Kongo's art is based on lettering, i.e. large colorful spray-painted letters, typical of the writing trend of urban art.

During his ephemeral art period (1986-2000), Kongo painted huge frescoes, on walls and various other supports, in Paris and its suburbs, but also throughout the world. The only remaining traces of his works of this period are photos and films.

From 2000 on, Kongo started painting on perennial surfaces. In 2009, two of his paintings were displayed in the Grand Palais museum in Paris as part of the exhibition "Tags in the Grand Palais" organised by art collector Alain-Domininique Gallizia. In 2011, Claude Kunetz, a Parisian art dealer, organised Kongo's first solo exhibition "De la rue jaillit la lumière" (Light springing from the street). From then on, worldwide exhibitions have been numerous. The frontispiece of the Cité des Outre-mer in Paris is a mural by Kongo.

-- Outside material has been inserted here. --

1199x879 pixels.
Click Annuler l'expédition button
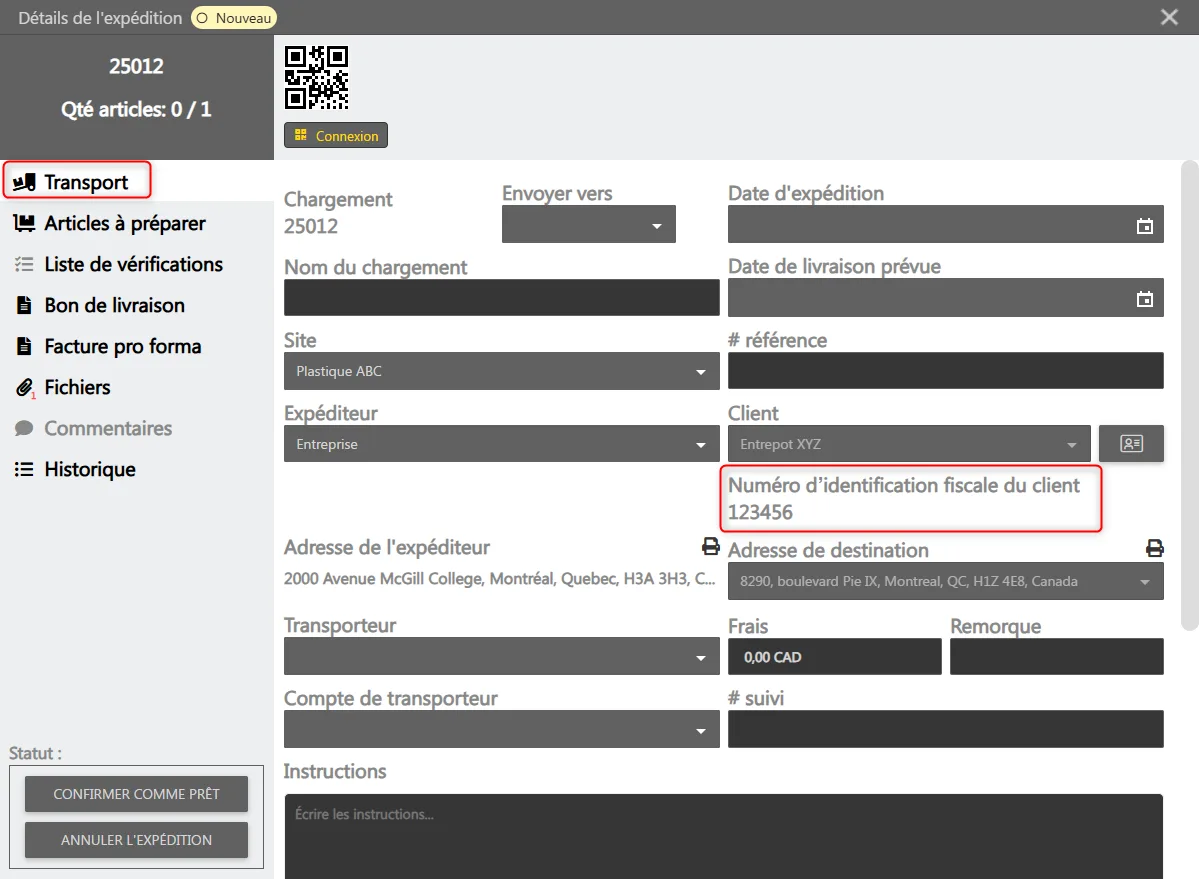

With this recognition, prestige brands began to commission Kongo for the creation of luxury goods, including a silk scarf (a carré) with Hermès in 2011; a pâte de verre spray-paint can with crystal manufacturer Daum in 2016, and a watch with Richard Mille. In 2018, he is awarded the AD Great design award by Architectural Digest for one of the enamel plates he painted for six of the French luxury brand La Cornue stoves (sold $3000,000). The same year, he is asked by Karl Lagerfeld to design for the Chanel Metropolitan Museum of Art show. In 2021, Airbus partner with Cyril Kongo to design the cabin of their business jet ACJ TwoTwenty.In 2026, the artist hand-paints a series of five unique Rolls-Royce « Black Badge Cullinan by Cyril Kongo ».
.

== Books ==
- Kongo, éditions Cercle d'art (2016) (in English and in French). An art book entirely devoted to graffiti artist Cyril Kongo.
- James T. Murray, Karla T. Murray, Broken Windows : graffiti NYC , Gingko press Inc. (2003). Revised edition in 2010.
- Stéphane Corréard and Daëna Phan Van Song, Cyril Kongo, (in English and in French), Narvaland editions, 2019. An art book entirely devoted to graffiti artist Cyril Kongo.